> Task prompt:
Swap "Screen dimensions" for "Screen size" wherever it occurs in the rows below, and give the rows back with nothing else changed.

> The records:
■ ■ ■ ■

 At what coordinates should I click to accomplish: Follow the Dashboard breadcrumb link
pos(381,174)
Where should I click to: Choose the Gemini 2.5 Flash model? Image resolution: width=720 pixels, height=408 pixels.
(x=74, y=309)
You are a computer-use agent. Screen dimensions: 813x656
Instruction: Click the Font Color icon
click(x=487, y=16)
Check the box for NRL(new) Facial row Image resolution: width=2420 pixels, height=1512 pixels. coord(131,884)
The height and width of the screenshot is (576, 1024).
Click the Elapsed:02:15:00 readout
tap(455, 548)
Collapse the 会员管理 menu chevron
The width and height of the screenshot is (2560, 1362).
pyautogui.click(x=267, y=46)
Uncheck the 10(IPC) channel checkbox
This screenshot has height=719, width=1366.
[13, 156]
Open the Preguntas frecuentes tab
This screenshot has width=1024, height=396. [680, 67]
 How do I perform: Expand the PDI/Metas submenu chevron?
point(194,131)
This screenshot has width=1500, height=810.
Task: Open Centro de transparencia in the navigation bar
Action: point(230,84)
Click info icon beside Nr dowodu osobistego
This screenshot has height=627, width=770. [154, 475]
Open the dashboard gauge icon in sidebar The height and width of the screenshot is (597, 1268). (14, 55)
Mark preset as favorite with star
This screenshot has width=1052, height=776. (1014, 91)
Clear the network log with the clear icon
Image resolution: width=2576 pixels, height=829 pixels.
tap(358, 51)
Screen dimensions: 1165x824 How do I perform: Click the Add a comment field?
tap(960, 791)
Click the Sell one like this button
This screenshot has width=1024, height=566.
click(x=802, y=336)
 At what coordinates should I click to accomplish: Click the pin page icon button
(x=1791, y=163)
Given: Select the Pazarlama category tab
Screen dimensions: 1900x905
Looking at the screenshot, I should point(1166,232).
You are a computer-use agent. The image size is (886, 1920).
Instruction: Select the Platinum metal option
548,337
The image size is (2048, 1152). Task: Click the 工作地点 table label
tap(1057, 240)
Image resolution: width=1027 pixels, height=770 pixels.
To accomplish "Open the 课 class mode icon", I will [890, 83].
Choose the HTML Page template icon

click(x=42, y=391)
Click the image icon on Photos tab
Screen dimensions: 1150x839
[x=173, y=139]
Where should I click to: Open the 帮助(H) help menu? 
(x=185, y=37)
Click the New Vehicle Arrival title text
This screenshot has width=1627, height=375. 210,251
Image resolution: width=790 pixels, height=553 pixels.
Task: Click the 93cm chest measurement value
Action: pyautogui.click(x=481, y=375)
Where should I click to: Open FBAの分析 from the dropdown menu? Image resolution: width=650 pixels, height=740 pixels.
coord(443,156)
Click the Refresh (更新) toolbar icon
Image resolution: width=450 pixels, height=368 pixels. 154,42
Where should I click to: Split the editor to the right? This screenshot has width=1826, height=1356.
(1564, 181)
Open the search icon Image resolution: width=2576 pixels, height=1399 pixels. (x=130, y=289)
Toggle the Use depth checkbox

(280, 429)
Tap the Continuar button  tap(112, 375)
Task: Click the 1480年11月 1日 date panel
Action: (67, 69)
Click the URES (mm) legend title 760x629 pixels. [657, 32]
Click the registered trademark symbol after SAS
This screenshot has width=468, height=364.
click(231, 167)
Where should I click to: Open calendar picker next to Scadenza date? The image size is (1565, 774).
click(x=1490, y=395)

■ ■ ■ ■

> Exercise answer:
 At what coordinates should I click to accomplish: Follow the Dashboard breadcrumb link
pos(381,174)
Where should I click to: Choose the Gemini 2.5 Flash model? Image resolution: width=720 pixels, height=408 pixels.
(x=74, y=309)
You are a computer-use agent. Screen size: 813x656
Instruction: Click the Font Color icon
click(x=487, y=16)
Check the box for NRL(new) Facial row Image resolution: width=2420 pixels, height=1512 pixels. coord(131,884)
The height and width of the screenshot is (576, 1024).
Click the Elapsed:02:15:00 readout
tap(455, 548)
Collapse the 会员管理 menu chevron
The width and height of the screenshot is (2560, 1362).
pyautogui.click(x=267, y=46)
Uncheck the 10(IPC) channel checkbox
This screenshot has height=719, width=1366.
[13, 156]
Open the Preguntas frecuentes tab
This screenshot has width=1024, height=396. [680, 67]
 How do I perform: Expand the PDI/Metas submenu chevron?
point(194,131)
This screenshot has width=1500, height=810.
Task: Open Centro de transparencia in the navigation bar
Action: point(230,84)
Click info icon beside Nr dowodu osobistego
This screenshot has height=627, width=770. [154, 475]
Open the dashboard gauge icon in sidebar The height and width of the screenshot is (597, 1268). (14, 55)
Mark preset as favorite with star
This screenshot has width=1052, height=776. (1014, 91)
Clear the network log with the clear icon
Image resolution: width=2576 pixels, height=829 pixels.
tap(358, 51)
Screen size: 1165x824 How do I perform: Click the Add a comment field?
tap(960, 791)
Click the Sell one like this button
This screenshot has width=1024, height=566.
click(x=802, y=336)
 At what coordinates should I click to accomplish: Click the pin page icon button
(x=1791, y=163)
Given: Select the Pazarlama category tab
Screen size: 1900x905
Looking at the screenshot, I should point(1166,232).
You are a computer-use agent. The image size is (886, 1920).
Instruction: Select the Platinum metal option
548,337
The image size is (2048, 1152). Task: Click the 工作地点 table label
tap(1057, 240)
Image resolution: width=1027 pixels, height=770 pixels.
To accomplish "Open the 课 class mode icon", I will [890, 83].
Choose the HTML Page template icon

click(x=42, y=391)
Click the image icon on Photos tab
Screen size: 1150x839
[x=173, y=139]
Where should I click to: Open the 帮助(H) help menu? 
(x=185, y=37)
Click the New Vehicle Arrival title text
This screenshot has width=1627, height=375. 210,251
Image resolution: width=790 pixels, height=553 pixels.
Task: Click the 93cm chest measurement value
Action: pyautogui.click(x=481, y=375)
Where should I click to: Open FBAの分析 from the dropdown menu? Image resolution: width=650 pixels, height=740 pixels.
coord(443,156)
Click the Refresh (更新) toolbar icon
Image resolution: width=450 pixels, height=368 pixels. 154,42
Where should I click to: Split the editor to the right? This screenshot has width=1826, height=1356.
(1564, 181)
Open the search icon Image resolution: width=2576 pixels, height=1399 pixels. (x=130, y=289)
Toggle the Use depth checkbox

(280, 429)
Tap the Continuar button  tap(112, 375)
Task: Click the 1480年11月 1日 date panel
Action: (67, 69)
Click the URES (mm) legend title 760x629 pixels. [657, 32]
Click the registered trademark symbol after SAS
This screenshot has width=468, height=364.
click(231, 167)
Where should I click to: Open calendar picker next to Scadenza date? The image size is (1565, 774).
click(x=1490, y=395)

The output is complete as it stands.